ABO group and Rh type (except in alloimmune

hemolytic disease of the newborn).

b. Conventional cross-match is not required if infant

<4 months old and no atypical antibodies are

detected.

c. Compatibility testing for repeated small-volume

transfusions is usually unnecessary because formation of alloantibodies is extremely rare in the first

4 months of life.

d. If antibody screen is indirect antiglobulin test (IAT)-

positive in mother or baby

(1) Serologic investigation to identify antibody(ies)

is necessary.

(2) Full compatibility testing is required.

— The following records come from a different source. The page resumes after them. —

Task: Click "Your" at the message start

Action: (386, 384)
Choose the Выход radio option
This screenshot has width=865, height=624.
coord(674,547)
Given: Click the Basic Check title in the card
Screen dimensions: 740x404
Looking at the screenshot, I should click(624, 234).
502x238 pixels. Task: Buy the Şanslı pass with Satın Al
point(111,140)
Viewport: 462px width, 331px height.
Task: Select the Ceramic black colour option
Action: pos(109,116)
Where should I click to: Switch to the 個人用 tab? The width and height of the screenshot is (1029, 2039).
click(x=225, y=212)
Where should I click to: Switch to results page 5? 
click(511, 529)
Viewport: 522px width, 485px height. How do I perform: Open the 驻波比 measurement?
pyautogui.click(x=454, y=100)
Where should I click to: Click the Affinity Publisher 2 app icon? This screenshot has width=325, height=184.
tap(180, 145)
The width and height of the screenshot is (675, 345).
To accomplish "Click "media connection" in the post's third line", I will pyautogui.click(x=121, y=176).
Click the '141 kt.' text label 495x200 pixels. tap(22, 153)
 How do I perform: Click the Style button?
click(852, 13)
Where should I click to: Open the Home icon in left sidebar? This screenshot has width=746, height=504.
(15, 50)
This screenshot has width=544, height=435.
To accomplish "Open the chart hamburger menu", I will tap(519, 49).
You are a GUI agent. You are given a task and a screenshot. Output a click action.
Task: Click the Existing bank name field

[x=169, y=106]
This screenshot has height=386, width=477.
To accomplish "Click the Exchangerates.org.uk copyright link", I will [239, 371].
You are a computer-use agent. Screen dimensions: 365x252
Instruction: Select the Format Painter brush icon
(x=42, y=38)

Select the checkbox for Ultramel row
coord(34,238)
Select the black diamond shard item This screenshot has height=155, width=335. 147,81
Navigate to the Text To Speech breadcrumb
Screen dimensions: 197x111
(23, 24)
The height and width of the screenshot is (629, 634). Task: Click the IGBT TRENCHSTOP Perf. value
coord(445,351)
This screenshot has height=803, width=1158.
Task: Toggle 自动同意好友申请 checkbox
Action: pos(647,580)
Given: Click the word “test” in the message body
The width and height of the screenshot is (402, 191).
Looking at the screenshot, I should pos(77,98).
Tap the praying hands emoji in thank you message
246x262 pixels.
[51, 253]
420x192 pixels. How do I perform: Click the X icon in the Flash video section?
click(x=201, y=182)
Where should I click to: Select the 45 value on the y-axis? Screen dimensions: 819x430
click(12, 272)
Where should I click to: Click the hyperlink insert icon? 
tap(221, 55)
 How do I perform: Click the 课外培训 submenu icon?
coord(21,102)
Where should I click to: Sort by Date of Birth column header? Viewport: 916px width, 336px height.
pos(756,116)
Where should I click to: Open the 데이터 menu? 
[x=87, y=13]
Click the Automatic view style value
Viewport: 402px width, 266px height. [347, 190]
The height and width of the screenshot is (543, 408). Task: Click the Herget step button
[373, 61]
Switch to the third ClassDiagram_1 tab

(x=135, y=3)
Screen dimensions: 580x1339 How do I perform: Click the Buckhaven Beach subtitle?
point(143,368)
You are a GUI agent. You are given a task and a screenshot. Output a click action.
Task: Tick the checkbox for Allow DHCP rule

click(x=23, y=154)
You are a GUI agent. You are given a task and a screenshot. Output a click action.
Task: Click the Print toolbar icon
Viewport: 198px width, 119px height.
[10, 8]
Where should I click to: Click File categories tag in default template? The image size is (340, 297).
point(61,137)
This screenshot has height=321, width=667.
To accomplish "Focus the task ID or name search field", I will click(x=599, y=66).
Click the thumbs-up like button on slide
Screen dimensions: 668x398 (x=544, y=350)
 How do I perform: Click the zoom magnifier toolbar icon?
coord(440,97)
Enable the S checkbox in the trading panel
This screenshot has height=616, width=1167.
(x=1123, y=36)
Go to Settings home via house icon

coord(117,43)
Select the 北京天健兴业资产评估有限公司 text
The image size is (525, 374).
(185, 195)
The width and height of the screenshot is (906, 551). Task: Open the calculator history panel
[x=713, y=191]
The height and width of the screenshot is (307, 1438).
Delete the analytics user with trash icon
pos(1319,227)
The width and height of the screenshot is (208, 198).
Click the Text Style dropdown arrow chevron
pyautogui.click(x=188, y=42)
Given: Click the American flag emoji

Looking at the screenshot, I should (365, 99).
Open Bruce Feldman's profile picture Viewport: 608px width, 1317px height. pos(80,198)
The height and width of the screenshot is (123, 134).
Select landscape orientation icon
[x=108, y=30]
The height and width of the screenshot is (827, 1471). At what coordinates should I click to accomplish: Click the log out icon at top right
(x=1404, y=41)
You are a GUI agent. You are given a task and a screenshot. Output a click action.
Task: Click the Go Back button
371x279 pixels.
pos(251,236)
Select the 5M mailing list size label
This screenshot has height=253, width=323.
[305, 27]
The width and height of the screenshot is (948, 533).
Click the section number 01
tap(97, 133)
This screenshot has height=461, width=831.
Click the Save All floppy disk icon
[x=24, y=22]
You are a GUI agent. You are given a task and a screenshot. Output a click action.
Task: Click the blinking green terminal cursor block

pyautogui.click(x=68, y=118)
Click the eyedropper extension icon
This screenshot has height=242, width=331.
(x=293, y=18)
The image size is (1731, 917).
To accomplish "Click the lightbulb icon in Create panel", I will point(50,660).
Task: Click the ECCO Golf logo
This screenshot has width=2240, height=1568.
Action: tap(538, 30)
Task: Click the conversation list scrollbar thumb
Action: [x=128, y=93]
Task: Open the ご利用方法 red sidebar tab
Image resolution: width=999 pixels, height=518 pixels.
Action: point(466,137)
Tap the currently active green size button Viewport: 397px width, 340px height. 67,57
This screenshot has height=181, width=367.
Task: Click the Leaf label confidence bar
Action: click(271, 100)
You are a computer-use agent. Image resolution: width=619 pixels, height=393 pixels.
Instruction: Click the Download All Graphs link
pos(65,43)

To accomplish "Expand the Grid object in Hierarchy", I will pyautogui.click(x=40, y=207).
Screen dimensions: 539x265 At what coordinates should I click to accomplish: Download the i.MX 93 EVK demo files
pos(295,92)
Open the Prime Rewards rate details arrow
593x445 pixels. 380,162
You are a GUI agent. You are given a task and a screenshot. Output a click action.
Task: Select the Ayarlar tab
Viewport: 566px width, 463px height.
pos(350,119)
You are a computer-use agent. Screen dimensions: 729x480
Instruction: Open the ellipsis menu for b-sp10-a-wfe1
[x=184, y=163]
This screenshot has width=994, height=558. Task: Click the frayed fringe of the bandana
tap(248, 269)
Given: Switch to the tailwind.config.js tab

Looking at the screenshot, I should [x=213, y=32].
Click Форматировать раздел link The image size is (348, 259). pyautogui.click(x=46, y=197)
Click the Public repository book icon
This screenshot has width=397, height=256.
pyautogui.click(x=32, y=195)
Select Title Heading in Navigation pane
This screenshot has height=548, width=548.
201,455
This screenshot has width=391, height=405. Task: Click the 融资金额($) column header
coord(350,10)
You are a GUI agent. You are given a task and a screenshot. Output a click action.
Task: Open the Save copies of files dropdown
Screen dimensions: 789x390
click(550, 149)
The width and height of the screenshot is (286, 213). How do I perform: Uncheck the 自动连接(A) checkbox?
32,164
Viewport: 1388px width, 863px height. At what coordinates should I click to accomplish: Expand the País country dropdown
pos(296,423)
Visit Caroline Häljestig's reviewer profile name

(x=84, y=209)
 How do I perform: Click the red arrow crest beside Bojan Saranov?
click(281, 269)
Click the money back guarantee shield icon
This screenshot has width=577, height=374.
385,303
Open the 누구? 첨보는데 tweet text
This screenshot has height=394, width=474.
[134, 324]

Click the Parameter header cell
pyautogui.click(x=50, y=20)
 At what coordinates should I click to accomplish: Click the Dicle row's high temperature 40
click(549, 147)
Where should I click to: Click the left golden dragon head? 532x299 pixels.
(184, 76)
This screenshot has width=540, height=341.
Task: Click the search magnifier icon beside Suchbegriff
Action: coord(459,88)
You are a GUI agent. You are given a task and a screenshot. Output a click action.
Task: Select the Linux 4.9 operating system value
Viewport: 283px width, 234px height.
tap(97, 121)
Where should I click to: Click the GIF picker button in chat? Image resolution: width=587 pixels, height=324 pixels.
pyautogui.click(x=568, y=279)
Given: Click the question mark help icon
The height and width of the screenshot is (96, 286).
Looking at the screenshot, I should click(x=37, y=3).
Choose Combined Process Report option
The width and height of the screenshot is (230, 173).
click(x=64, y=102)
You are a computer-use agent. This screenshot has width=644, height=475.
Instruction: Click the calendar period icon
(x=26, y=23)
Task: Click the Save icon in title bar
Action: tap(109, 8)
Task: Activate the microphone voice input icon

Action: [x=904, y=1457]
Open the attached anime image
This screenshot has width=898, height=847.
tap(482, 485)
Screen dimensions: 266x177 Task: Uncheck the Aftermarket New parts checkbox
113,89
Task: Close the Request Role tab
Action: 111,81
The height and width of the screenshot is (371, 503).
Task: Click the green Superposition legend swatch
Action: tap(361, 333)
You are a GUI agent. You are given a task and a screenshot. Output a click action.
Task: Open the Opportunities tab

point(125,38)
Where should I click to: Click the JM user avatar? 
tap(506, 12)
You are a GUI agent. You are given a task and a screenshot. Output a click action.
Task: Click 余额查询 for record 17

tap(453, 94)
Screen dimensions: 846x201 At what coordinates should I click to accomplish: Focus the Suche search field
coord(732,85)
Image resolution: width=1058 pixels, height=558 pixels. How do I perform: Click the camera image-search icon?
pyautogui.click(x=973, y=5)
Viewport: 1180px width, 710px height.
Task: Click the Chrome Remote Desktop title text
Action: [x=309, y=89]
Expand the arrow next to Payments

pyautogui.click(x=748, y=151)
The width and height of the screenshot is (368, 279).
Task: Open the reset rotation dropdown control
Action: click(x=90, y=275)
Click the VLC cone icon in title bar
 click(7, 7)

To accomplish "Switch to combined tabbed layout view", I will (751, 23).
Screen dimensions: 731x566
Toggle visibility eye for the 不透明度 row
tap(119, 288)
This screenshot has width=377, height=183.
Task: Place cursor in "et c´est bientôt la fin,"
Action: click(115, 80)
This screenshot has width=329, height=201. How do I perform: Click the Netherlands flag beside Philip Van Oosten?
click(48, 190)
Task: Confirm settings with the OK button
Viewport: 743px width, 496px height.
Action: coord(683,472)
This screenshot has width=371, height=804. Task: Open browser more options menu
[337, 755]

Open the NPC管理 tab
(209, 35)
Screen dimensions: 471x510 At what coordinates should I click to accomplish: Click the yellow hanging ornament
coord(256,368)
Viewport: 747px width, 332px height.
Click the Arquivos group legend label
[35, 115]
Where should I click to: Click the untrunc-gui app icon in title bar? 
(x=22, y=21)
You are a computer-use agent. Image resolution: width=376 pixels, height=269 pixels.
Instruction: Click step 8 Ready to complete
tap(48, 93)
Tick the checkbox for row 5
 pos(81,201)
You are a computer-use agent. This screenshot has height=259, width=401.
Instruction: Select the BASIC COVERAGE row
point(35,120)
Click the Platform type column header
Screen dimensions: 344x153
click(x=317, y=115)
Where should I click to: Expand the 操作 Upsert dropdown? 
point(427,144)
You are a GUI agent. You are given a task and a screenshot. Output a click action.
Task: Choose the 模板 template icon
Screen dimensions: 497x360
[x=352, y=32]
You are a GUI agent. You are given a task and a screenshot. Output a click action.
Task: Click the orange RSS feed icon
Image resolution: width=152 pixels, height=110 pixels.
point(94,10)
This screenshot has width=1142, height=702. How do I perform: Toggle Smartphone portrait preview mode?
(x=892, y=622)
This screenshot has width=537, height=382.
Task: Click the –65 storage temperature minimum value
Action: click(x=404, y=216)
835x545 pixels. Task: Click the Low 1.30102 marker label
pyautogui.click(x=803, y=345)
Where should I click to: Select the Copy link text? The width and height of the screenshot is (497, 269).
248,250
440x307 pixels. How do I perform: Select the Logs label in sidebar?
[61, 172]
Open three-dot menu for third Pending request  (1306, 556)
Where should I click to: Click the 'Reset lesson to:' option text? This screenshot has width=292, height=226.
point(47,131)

(3) If anti-A or anti-B detected in infant, infant

should receive RBCs lacking A or B antigen until

antibody screen is negative.

e. If infant has received large volumes of plasma or

platelets, passive acquisition of antibodies may occur;

cross-matching is recommended.

f. If directed donor blood from a parent is used, crossmatching is required.

3. Specially processed products

a. Transfusion-transmitted disease testing with all

donor collections (see “Complications” section)

b. Cytomegalovirus (CMV)-seronegative or thirdgeneration leukodepleted (LD) blood is recommended for infants with birthweight ≤1,200 g born

to seronegative mothers or those with unknown

serostatus (3).

c. Use of universal LD and/or CMV seronegative

products is institution-specific (4).

4. Irradiation to prevent transfusion-associated graftversus-host disease (TA-GVHD)

a. Whole blood, PRBCs, previously frozen RBCs,

granulocyte and platelet concentrates, and fresh

plasma have been implicated in TA-GVHD; LD

products have also been implicated.

b. Clinical indications for irradiated blood components are listed in Table 43.1.

c. Some institutions provide irradiated blood products

to all neonates to avoid TA-GVHD in patients with

undiagnosed immunodeficiency.

C. Equipment

1. Blood product (see Appendix C)

2. Cardiorespiratory monitor

3. Blood: All blood and blood components must be filtered immediately prior to transfusion despite prestorage LD. Many transfusion services supply RBCs and

occasionally platelets and cryoprecipitate, prefiltered to

the neonatal intensive care unit (NICU).